Cautious optimism and economic fragility
James Burgess, Head of Commercial and Insolvency expert at Atradius UK, described the rate decline as a "welcome development" but cautioned that uncertainty remains due to fragile consumer confidence and demand. He advised businesses to prioritise financial stability through robust cash flow management and trade credit protection to capitalise on potential growth.
Mike Randall, CEO at Simply Asset Finance, noted that while the cut offers "more room to breathe," economic recovery could remain fragile due to limited GDP growth and potential tax rises in the upcoming Autumn Budget. He stressed the importance of equipping SMEs with the necessary funding and guidance to drive economic recovery.
Inflationary concerns and future outlook
Dr. Arun Singh, Global Chief Economist at Dun & Bradstreet, pointed to weak GDP and rising unemployment as reasons for the cut. While acknowledging the relief for businesses, particularly in interest-sensitive sectors, he noted that corporate bankruptcies remain elevated, suggesting a fragile economic recovery. He anticipates the Bank of England will not cut rates aggressively due to persistent inflation and economic uncertainty.
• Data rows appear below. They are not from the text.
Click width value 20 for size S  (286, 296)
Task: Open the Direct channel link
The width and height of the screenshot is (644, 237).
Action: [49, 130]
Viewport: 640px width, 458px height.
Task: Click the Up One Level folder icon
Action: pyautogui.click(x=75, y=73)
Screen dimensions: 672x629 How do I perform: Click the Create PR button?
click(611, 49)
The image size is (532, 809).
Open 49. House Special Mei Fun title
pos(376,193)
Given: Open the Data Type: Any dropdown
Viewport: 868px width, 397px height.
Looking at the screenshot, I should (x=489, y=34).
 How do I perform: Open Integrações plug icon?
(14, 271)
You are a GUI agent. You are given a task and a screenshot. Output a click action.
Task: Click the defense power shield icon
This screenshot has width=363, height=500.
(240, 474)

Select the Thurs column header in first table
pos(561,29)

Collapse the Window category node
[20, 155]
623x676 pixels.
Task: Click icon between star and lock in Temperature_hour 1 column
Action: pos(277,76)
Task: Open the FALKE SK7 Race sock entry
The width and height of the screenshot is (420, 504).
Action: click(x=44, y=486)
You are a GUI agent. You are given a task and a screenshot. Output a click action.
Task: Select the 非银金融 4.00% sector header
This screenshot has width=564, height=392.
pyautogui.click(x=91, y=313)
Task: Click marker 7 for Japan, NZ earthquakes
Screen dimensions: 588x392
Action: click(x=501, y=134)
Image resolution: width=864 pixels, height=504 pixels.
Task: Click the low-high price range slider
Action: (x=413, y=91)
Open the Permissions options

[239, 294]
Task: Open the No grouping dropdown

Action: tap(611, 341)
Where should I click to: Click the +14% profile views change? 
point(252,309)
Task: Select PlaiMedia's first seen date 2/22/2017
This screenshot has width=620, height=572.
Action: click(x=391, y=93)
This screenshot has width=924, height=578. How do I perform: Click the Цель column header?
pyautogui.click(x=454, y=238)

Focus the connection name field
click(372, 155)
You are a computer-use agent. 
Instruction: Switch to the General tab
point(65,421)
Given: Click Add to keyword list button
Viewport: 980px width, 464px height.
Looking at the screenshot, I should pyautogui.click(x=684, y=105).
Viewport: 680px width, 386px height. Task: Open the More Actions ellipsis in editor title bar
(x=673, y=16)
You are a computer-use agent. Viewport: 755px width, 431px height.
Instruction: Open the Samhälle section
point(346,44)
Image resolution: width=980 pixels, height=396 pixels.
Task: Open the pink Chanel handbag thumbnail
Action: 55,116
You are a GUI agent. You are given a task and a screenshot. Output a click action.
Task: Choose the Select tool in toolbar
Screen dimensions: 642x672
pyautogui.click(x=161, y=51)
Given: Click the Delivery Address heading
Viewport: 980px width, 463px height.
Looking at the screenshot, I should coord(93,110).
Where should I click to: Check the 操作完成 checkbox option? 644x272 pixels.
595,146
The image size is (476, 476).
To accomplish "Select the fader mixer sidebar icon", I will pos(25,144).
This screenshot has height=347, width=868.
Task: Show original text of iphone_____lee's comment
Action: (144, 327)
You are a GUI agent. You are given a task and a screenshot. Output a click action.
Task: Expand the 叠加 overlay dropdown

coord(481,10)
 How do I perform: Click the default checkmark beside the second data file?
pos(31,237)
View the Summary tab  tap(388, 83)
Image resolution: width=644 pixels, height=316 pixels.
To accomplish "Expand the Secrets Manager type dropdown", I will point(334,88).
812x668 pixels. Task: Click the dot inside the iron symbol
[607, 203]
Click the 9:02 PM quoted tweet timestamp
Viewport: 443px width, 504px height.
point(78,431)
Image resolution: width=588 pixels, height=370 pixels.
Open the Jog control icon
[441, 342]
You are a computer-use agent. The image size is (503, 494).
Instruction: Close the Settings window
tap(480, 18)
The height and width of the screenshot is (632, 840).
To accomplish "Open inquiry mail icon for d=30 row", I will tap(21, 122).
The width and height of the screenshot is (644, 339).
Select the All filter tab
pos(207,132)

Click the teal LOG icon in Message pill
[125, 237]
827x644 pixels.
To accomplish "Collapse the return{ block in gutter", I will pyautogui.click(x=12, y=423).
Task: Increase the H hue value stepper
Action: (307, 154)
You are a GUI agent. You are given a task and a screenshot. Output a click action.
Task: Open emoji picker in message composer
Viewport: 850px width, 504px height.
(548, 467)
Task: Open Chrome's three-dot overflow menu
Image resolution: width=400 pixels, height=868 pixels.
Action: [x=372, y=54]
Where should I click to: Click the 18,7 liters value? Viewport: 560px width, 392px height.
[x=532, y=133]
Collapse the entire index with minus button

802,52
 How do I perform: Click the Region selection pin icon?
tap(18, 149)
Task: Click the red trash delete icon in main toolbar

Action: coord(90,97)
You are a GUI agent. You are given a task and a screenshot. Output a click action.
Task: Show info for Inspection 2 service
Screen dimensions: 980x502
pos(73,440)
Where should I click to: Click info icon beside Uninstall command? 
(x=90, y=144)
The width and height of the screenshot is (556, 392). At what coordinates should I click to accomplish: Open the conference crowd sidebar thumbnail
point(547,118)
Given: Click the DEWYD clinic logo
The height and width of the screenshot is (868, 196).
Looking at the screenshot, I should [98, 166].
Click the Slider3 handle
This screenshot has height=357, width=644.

Anna Leach, Chief Economist at the Institute of Directors, highlighted the tight 5-4 vote as a sign of deep divisions within the MPC, with concerns over rising inflation and elevated upside risks. She suggested that future rate cuts are not guaranteed, despite the Bank’s stated intention for a "gradual and careful" approach.
Alpesh Paleja, Deputy Chief Economist at CBI, echoed the sentiment that rate cuts are likely to remain gradual, with the MPC balancing cooling labour markets against stubborn price pressures. Suren Thiru, ICAEW Economics Director, suggested that the current interest rates are still a hindrance to businesses and households, and the close vote signals difficulty in balancing economic support with inflation control, potentially leading to a pause in rate cuts sooner rather than later.